I only heard my mother curse once in the 30 or so years I knew her. When she said a swear word quite by accident in the middle of a conversation, I went into shock, and I was an adult at the time. I was stunned, people my mother’s age had manners they did not speak this way, and they were determined that we, their children, won’t use bad language either. My parents did not curse or use swear words, and I don’t mean just big ones. Hell was heck, damn was darn and anything starting with an S was shoot. When I was a teenager and trying to show my independence and radical side, I would from time to time say something that included a “Jesus Christ!” delivered with great enthusiasm. Every time, I did take the Lord’s name in vain my father if he heard me would suggest rather strongly that I should not be a name-dropper. This comment was his funny way of correcting me and making a point. The other day I caught myself saying the same thing to my son.

How far we have come from those past times, we now have a president who has taken “locker room talk” to a new very public level and somehow made it acceptable. As a society, we have gone down a slippery slope by ignoring the importance of language and perhaps have set off a firestorm of disagreeable discourse. We wonder why the world, or at least our country, seems divided in a very strident sense; maybe it is because we no longer have words of graciousness or accommodation or respect in our language. Instead, everywhere we go, the style has become harsher and more distasteful. We condemn in our swearing and leave no doubt that we hate those who are different from us. The answer to those who disagree is to yell back at them so that we further decrease our ability to communicate.

Many years ago, after a very long and boisterous meeting, I was chairing, I made the mistake of using the word chairman, instead of the chairperson or the chair. After the meeting, a woman I respected very much came up and chewed me out for my oversight. I protested that it was late, I was tired, and it was a minor sin. My excuses only made her angrier. “Don’t you understand, when you don’t pay attention to the small points in the language you use, you just make it that much easier to slip into something you don’t want to have happen.” In her case, she was talking about the women’s’ movement, and I thought she was ridiculous. However, as I see where we are today and where we have come from I think I understand and believe she was right.

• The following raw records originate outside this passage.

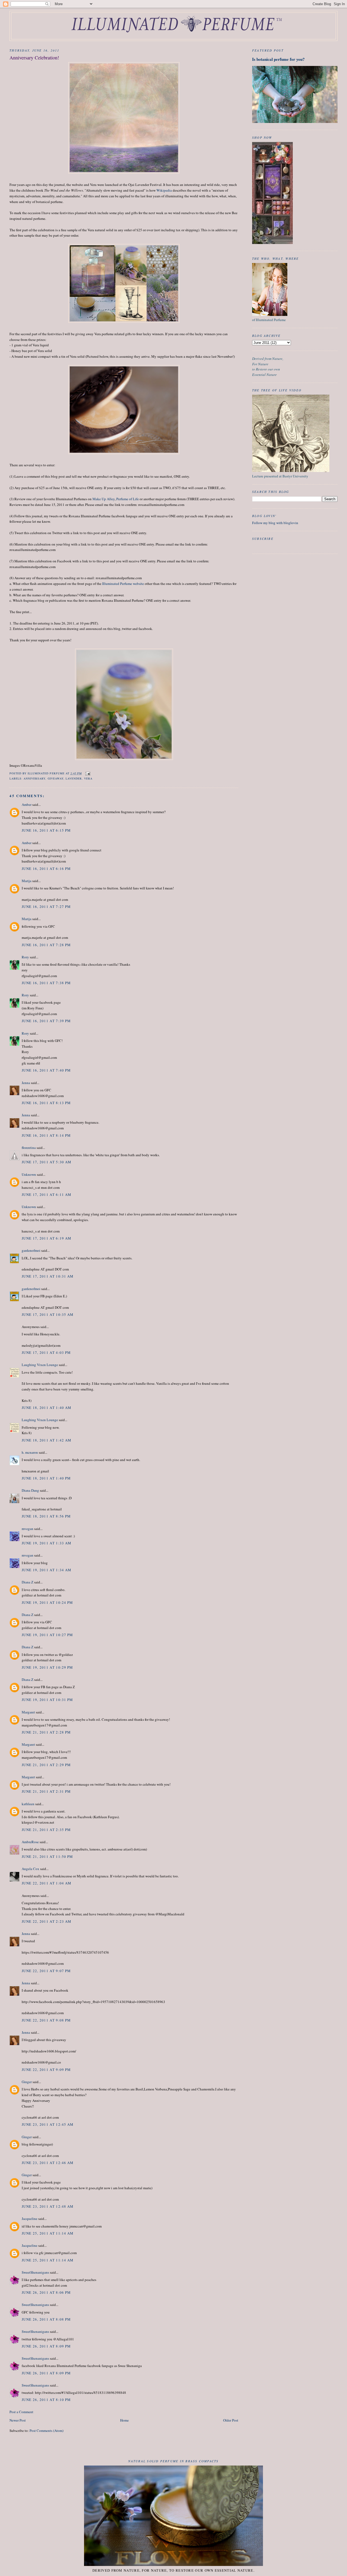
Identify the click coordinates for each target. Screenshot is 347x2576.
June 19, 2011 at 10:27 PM (47, 1634)
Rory (25, 957)
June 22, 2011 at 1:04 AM (46, 1883)
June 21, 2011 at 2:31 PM (46, 1791)
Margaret (28, 1712)
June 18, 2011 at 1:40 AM (46, 1407)
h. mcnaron (30, 1452)
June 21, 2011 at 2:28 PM (46, 1732)
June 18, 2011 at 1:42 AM (46, 1440)
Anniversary (34, 778)
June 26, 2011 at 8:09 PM (46, 2346)
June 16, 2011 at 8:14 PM (46, 1135)
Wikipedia (164, 190)
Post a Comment (21, 2411)
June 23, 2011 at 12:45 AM (48, 2124)
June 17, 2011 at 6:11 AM (46, 1194)
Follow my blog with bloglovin (275, 522)
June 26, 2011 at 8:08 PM (46, 2319)
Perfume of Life (127, 498)
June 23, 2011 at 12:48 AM (48, 2206)
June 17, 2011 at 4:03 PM (46, 1352)
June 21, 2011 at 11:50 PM (47, 1856)
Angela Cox (30, 1868)
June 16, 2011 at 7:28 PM (46, 944)
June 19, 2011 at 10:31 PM (47, 1699)
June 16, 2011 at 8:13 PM (46, 1102)
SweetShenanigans (35, 2272)
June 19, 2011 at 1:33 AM (46, 1543)
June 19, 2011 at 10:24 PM (47, 1602)
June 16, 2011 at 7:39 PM (46, 1020)
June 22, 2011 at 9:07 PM (46, 1970)
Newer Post (17, 2420)
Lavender (74, 778)
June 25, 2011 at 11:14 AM (48, 2233)
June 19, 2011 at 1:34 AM (46, 1569)
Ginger (27, 2081)
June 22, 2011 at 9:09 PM (46, 2069)
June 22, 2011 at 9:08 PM (46, 2020)
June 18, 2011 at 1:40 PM (46, 1478)
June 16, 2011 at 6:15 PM (46, 830)
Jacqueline (29, 2218)
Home (124, 2420)
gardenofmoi (31, 1250)
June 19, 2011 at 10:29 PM (47, 1667)
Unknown (29, 1174)
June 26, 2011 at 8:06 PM (46, 2292)
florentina (29, 1147)
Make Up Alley (103, 498)
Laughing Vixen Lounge (40, 1364)
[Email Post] (87, 773)
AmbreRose (30, 1841)
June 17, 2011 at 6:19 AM (46, 1238)
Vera (88, 778)
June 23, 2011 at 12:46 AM (48, 2162)
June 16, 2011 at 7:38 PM (46, 982)
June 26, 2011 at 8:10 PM (46, 2399)
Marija (26, 880)
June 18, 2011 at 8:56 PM (46, 1516)
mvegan (27, 1528)
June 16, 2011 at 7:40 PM (46, 1070)
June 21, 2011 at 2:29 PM (46, 1764)
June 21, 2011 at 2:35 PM (46, 1829)
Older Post (230, 2420)
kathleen (28, 1803)
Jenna (26, 1082)
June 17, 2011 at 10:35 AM (48, 1314)
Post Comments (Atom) (46, 2430)
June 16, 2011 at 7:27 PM (46, 906)
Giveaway (55, 778)
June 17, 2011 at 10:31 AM (48, 1276)
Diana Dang (30, 1490)
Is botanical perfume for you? (278, 59)
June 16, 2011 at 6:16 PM (46, 868)
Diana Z (27, 1582)
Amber (26, 804)
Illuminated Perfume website (123, 583)
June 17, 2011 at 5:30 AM (46, 1161)
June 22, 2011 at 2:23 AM (46, 1921)
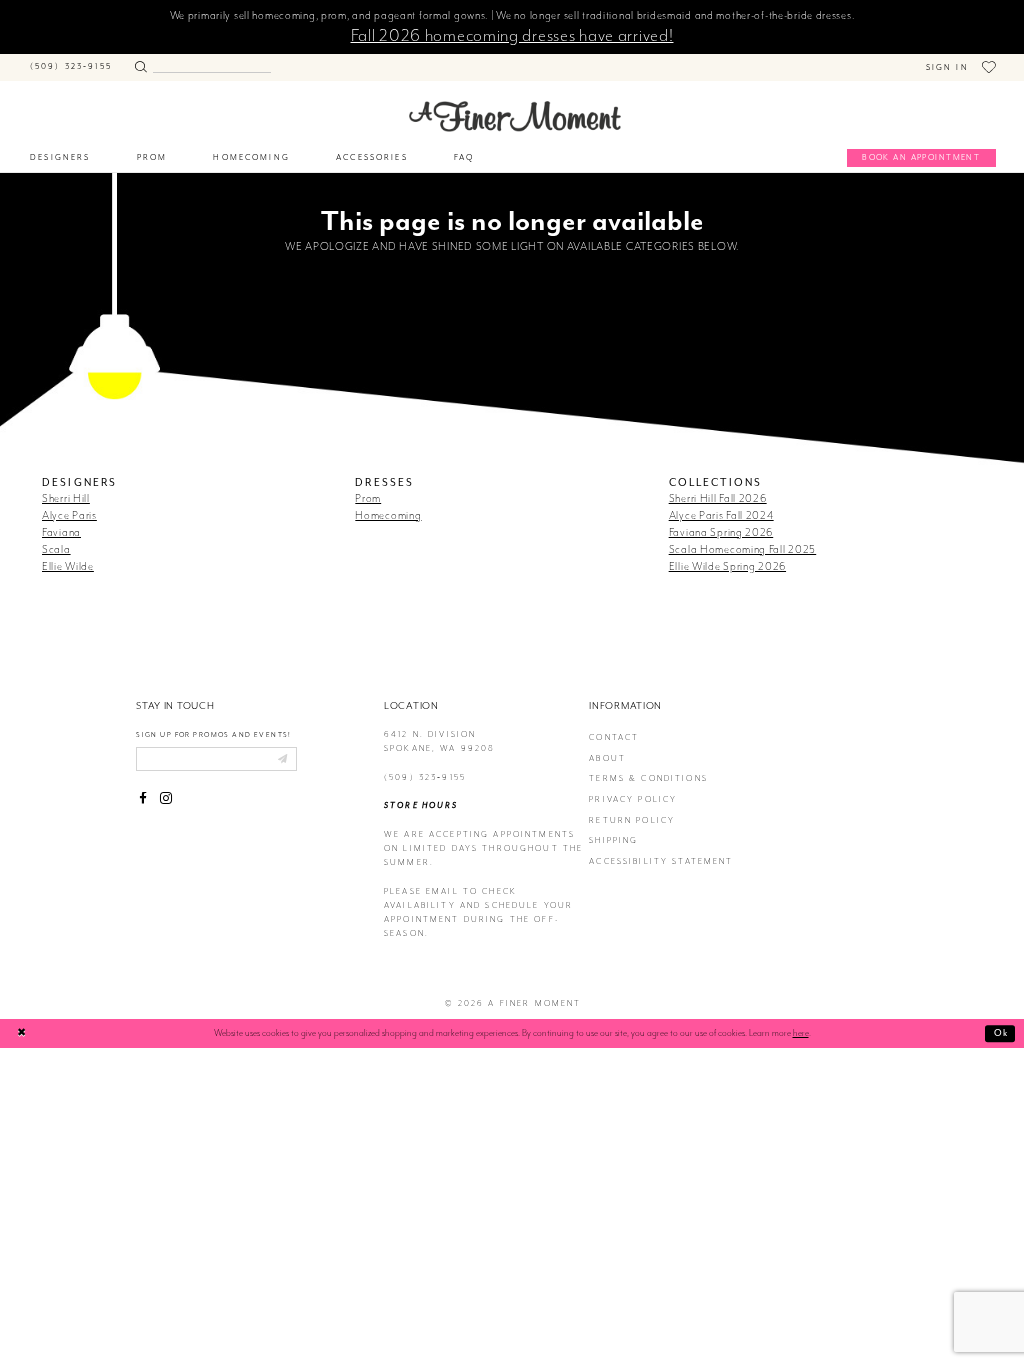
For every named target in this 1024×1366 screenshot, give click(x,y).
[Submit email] (282, 759)
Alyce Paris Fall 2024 (721, 515)
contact (614, 737)
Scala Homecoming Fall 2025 (743, 549)
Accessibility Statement (661, 861)
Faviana (61, 532)
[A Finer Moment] (515, 116)
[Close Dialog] (22, 1033)
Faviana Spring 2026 (721, 532)
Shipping (613, 840)
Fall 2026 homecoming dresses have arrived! (512, 35)
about (607, 758)
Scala (56, 549)
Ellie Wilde (68, 566)
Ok (1001, 1033)
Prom (368, 498)
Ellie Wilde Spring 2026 (727, 566)
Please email (421, 891)
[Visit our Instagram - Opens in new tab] (166, 799)
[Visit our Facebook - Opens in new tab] (143, 799)
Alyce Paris (69, 515)
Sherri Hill (66, 498)
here (801, 1033)
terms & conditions (648, 778)
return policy (632, 820)
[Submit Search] (140, 64)
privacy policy (633, 799)
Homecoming (388, 515)
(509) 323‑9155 (425, 777)
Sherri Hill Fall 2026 (718, 498)
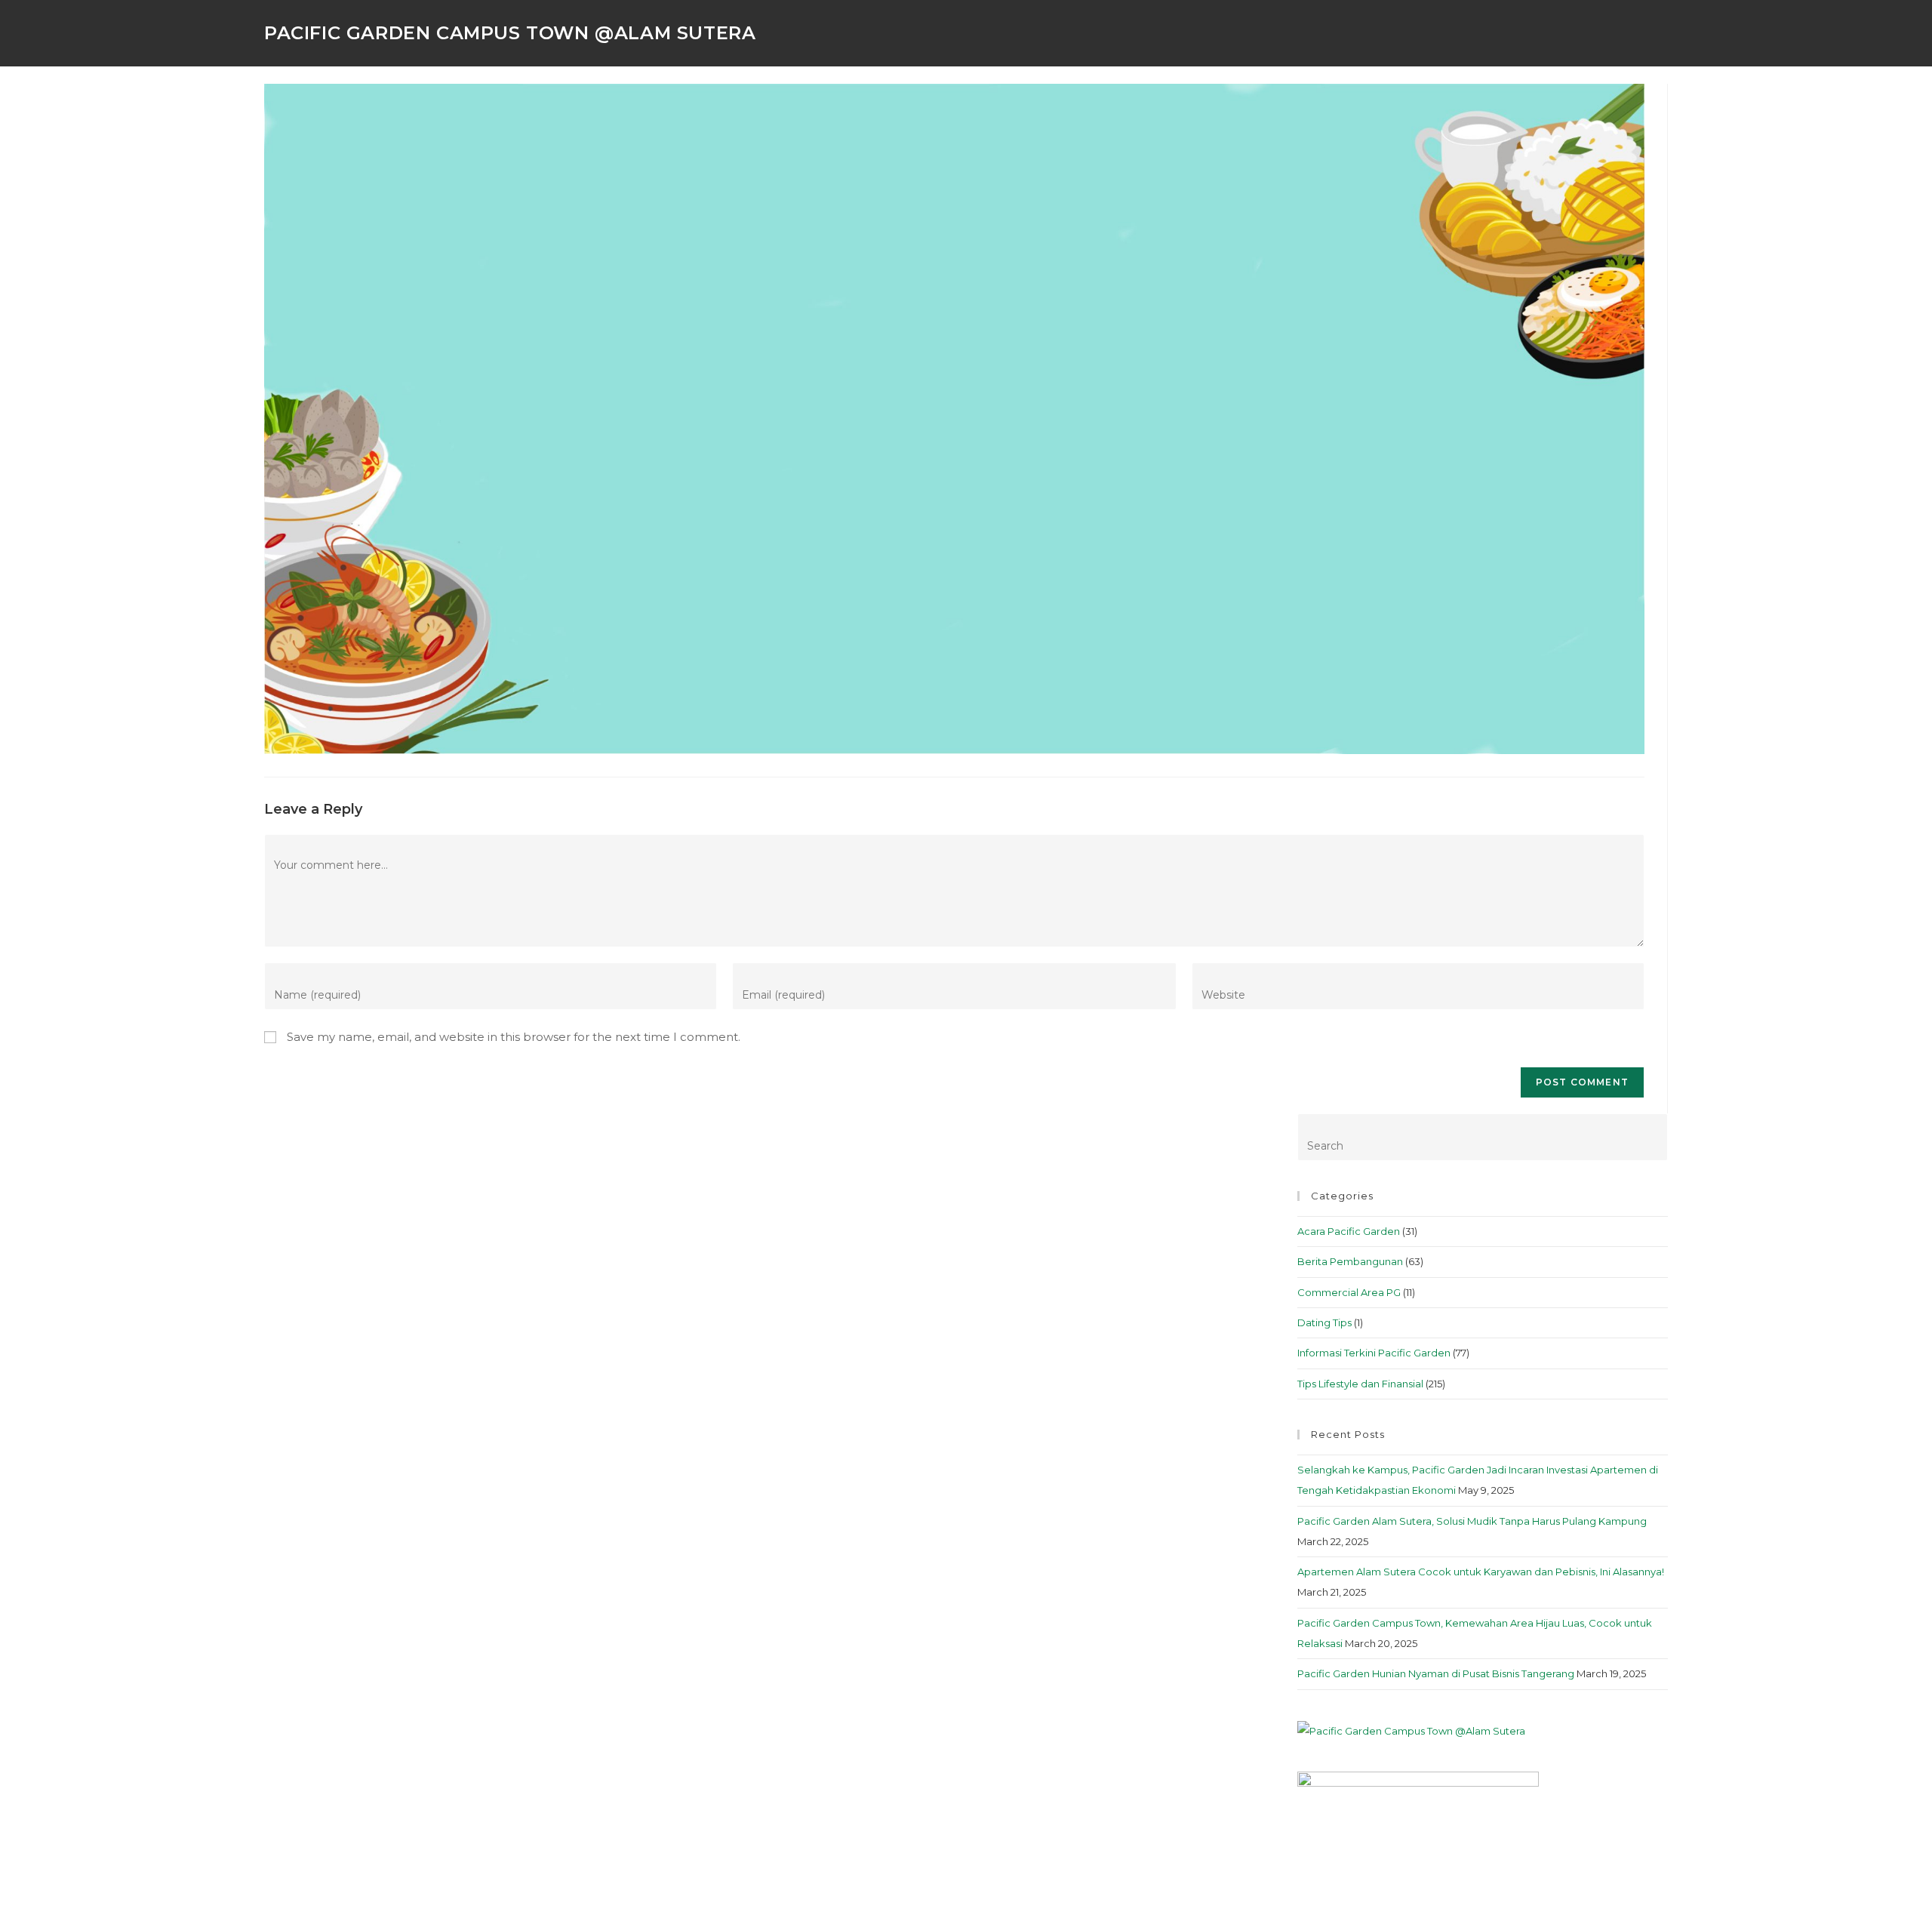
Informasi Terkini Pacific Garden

We have colored our language with Jesus and damns without a second thought. When we are annoyed or angry, how often does one say “Jesus Christ knock it off” or something similar? How often do we say well God damn this or that? By being name droppers are we removing a layer of respect and awe from the very essence of our faith? Does this lack of respect mean that we fail to sanctify and revere creed or religion as something essential to our lives?

The next time we lament the lack of attendance in mainstream churches perhaps we should reflect on how common-place we have made Jesus, how we have removed the awe and wonder from the story by name dropping. If we fail to make the faith seem wonderous and worthy of deep respect and appropriate behavior, we may well be making our congregations something not special enough to get up for on Sunday morning. First, we took the Lord’s name in vain, then we stopped wearing our Sunday best to church, and then we stopped coming at all. Maybe this slippery slope concept is a bit of a stretch. I am sure there are lots of reasons why people have fallen away from mainstream faiths like the Episcopal church. There are all kinds of research projects that show lack of interest in church attendance for all sorts of reasons, but in the back of my mind, I keep wondering if one of those reasons is we have taken away some of the awe that used to exist. I am not sure if the superficial aspects of “dressing” for church or never swearing would restore interest and attendance, but if we, active members of churches don’t show how much we think our church is unique, we may be losing a valuable tool. In the end, I think we all want to belong to something meaningful and revered. Maybe it is a superficial notion, but let’s all start by cleaning up our language and see where it leads us.